To the Editor:

We congratulate Fallico et al. on their clear collation and presentation of data on the incidence of acute cerebral ischaemia detected by magnetic resonance imaging (MRI) following acute central retinal artery occlusion (CRAO) and branch retinal artery occlusion (BRAO) [1]. Their article reports 25–30% of these patients have evidence of cerebral ischaemia.

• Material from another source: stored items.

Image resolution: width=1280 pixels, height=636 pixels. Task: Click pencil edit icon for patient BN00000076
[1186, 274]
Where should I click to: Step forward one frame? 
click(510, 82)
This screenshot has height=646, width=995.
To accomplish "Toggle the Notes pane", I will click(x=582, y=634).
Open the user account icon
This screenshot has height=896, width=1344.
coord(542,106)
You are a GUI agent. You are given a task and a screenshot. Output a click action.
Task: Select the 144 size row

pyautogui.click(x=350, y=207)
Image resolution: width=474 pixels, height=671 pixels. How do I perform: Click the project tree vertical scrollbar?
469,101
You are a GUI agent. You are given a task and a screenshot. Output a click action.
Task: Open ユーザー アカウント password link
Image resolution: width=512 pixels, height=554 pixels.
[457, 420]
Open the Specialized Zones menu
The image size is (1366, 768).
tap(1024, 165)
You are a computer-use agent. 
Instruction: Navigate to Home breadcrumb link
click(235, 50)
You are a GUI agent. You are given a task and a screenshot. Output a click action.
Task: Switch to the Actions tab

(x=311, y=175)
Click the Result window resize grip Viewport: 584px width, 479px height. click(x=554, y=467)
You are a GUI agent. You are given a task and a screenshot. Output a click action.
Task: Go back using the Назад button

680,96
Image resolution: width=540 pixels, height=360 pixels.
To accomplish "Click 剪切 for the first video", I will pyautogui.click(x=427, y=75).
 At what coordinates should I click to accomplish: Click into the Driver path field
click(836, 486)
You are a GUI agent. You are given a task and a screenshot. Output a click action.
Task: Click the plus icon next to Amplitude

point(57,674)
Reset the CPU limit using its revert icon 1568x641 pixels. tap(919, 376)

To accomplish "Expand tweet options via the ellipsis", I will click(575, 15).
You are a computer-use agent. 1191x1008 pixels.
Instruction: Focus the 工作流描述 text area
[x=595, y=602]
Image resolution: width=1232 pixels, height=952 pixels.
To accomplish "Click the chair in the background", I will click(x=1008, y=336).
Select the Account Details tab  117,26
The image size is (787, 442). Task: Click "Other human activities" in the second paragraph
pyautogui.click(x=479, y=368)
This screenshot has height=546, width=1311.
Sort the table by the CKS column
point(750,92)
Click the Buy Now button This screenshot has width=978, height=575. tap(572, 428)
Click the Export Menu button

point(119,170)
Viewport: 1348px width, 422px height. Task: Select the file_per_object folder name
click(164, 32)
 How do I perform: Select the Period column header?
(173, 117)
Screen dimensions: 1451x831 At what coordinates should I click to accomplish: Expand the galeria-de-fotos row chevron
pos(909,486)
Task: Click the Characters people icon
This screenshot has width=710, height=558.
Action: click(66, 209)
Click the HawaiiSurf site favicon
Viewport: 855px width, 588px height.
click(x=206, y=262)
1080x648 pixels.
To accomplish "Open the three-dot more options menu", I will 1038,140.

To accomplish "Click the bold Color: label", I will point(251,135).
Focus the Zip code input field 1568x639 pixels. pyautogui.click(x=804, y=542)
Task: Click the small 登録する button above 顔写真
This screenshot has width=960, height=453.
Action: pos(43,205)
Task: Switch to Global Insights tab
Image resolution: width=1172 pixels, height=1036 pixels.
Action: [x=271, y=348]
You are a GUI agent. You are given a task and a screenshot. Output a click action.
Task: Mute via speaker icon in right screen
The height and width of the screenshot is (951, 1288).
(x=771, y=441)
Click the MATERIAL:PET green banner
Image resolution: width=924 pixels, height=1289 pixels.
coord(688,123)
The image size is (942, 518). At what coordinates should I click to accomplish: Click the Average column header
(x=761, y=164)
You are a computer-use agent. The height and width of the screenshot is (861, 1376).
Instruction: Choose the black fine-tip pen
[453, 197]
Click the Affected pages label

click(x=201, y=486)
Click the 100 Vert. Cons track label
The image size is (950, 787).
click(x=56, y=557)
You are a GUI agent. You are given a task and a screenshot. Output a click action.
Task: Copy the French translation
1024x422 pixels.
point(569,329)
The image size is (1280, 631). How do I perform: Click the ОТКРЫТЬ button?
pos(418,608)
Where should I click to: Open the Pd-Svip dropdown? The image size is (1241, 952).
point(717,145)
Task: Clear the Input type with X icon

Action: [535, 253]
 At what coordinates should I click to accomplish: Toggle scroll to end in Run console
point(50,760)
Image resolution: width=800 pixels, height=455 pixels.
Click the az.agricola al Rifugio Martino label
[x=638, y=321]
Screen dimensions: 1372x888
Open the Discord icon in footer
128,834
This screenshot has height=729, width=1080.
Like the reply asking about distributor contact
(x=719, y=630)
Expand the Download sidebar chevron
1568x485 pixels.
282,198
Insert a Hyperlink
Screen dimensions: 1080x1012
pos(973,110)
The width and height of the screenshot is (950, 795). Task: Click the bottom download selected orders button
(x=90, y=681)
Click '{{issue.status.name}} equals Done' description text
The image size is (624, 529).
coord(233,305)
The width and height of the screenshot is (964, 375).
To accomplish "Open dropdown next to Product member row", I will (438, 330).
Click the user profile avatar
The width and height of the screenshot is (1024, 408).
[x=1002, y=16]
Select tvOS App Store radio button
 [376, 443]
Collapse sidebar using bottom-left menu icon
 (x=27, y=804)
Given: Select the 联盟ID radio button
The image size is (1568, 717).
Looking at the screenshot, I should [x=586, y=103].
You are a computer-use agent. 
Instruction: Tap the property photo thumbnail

We would like to make three points. Firstly, while many of the diffusion-weighted lesions identified were asymptomatic, their presence is important. MRI in a truly asymptomatic population has been reported to yield no diffusion-positive lesions [2]. Therefore, identifying diffusion-positive lesions in the population of patients with CRAO or BRAO implies that these patients are at risk of clinical ischaemic events many of which may be preventable with early diagnostic evaluation and treatment.

Secondly, in the data presented, up to 45% of acute lesions on MRI were not ipsilateral to the affected eye. This emphasises how the use of MRI can highlight the need to look for a more proximal, probably cardiac, source of emboli. These patients may benefit from echocardiography and prolonged cardiac monitoring for atrial fibrillation in particular.

Thirdly, we fully support the close collaboration of neurological and ophthalmological vascular services. However, we think hospital admission or emergency department attendance could be avoided for most patients who could be dealt with very effectively through rapid access TIA clinics. In practical terms, however, this approach is likely to include some delay. Therefore, we would encourage ophthalmologists to institute vascular secondary prevention measures immediately on diagnosis of CRAO or BRAO before referring on for further neurological evaluation.